All things come to an end, especially economic cycles. Business cycles, most economists have noticed, follow an eight to ten-year pattern, whereas IT cycles seem to have about a three and a half year period – meaning that you can generally get in at least two and perhaps three IT waves during a given economic cycle. These are also referred to as tech epochs. The first tech epoch in this cycle was the rise of mobile rising from the ashes of the 2008 meltdown. In 2010, if you were not in mobile phones or mobile apps, you were not making money. By 2012, IT recruiters were throwing the I has APP experience resumes in the trashcan, because, well, no one was making money in the mobile space anymore. About this time, you began hearing about BIG DATA. Java developers got a new lease on life as the rise of Hadoop suddenly made Java relevant again. In 2018, the two biggest remaining Hadoop players finally merged, because demand had collapsed and the market could no longer support an alpha and beta dominance play. This second epoch also saw the rise of Bitcoin and ICOs, with Bitcoin falling spectacularly from a high of USD 20,000 per Bitcoin to about USD 3900 today (amidst the complete collapse of most other ICOs).
This takes us to the most recent cycle, the Data Science / AI / Blockchain epoch. Big Data needed Big Data Scientists to analyze all that data because the average businessman just could not fit it cleanly into a spreadsheet. This led a lot of companies to spend a lot of money attempting to entice data analysts, where they sat for two years twiddling their thumbs because they realized that there really wasn’t much IN the data that these companies were throwing at them.
The areas that have seen the most dramatic growth have been in machine learning and deep learning, areas that fall into the general domain of artificial intelligence. AI as a rubric or category almost inevitably gets trotted out toward the end of an economic cycle – these technologies are more forward-looking, riskier in terms of speculation, and often may have a longer time frame before they are likely to bear results.
This is the next level of AI: the judgment of an AI will improve, quietly and unobtrusively, both due to the accumulation of ever larger amounts of learning material and to periodic upgrades in algorithms and back end capacities.

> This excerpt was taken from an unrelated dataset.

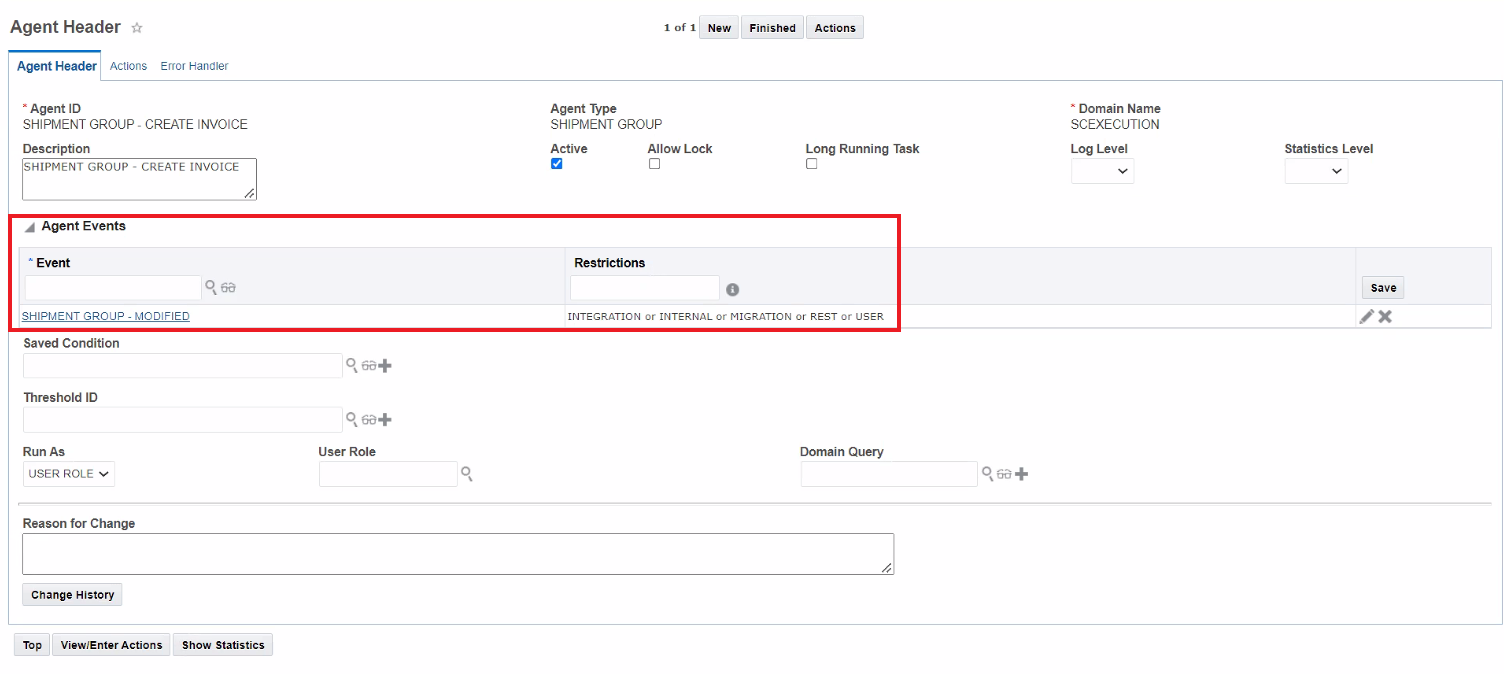Image resolution: width=1504 pixels, height=674 pixels.
Task: Collapse the Agent Events section
Action: click(x=30, y=227)
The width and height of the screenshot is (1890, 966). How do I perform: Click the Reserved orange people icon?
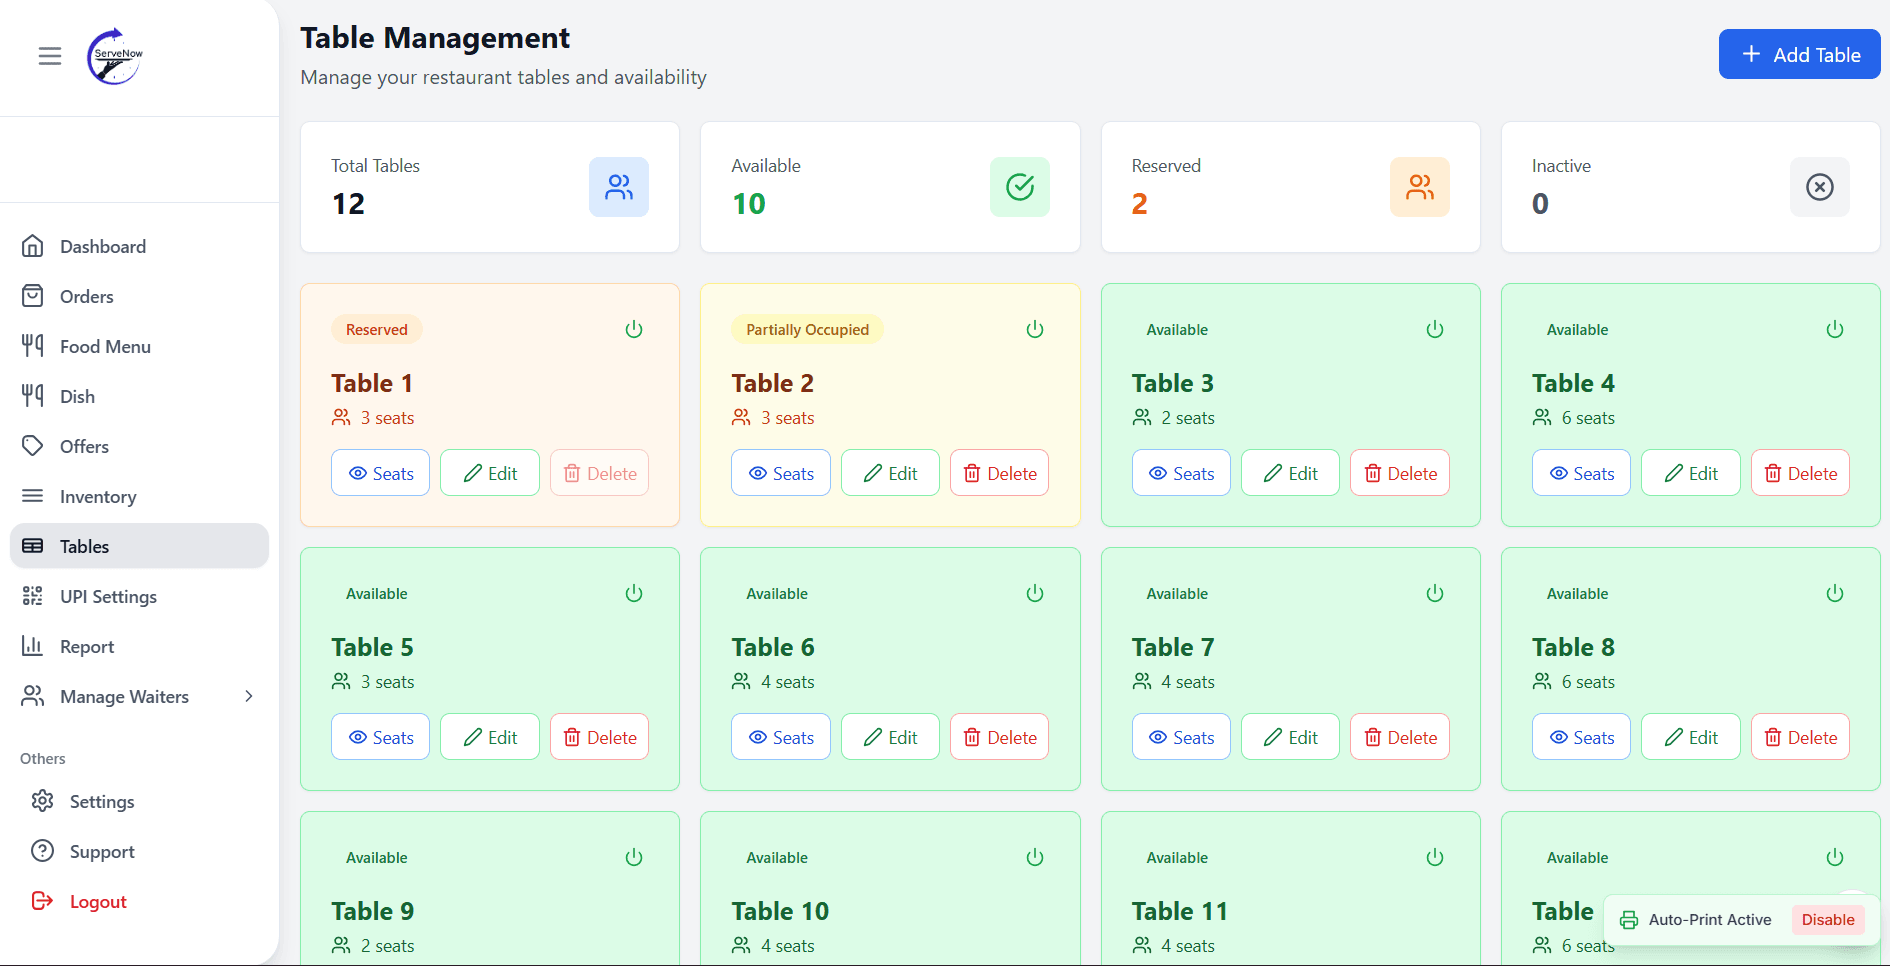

To wrap it up, AI into 2019 and beyond will begin to disappear from the front pages and instead simply become augmentative infrastructure – making it easier to locate things, easier to control things remotely, easier to analyze or create. AI can help us to model scenarios, to explore the potential consequences of taking or not taking certain actions, but the process of making the decisions to take those actions rests firmly within human hands. The next couple of decades will likely be contentious because of that!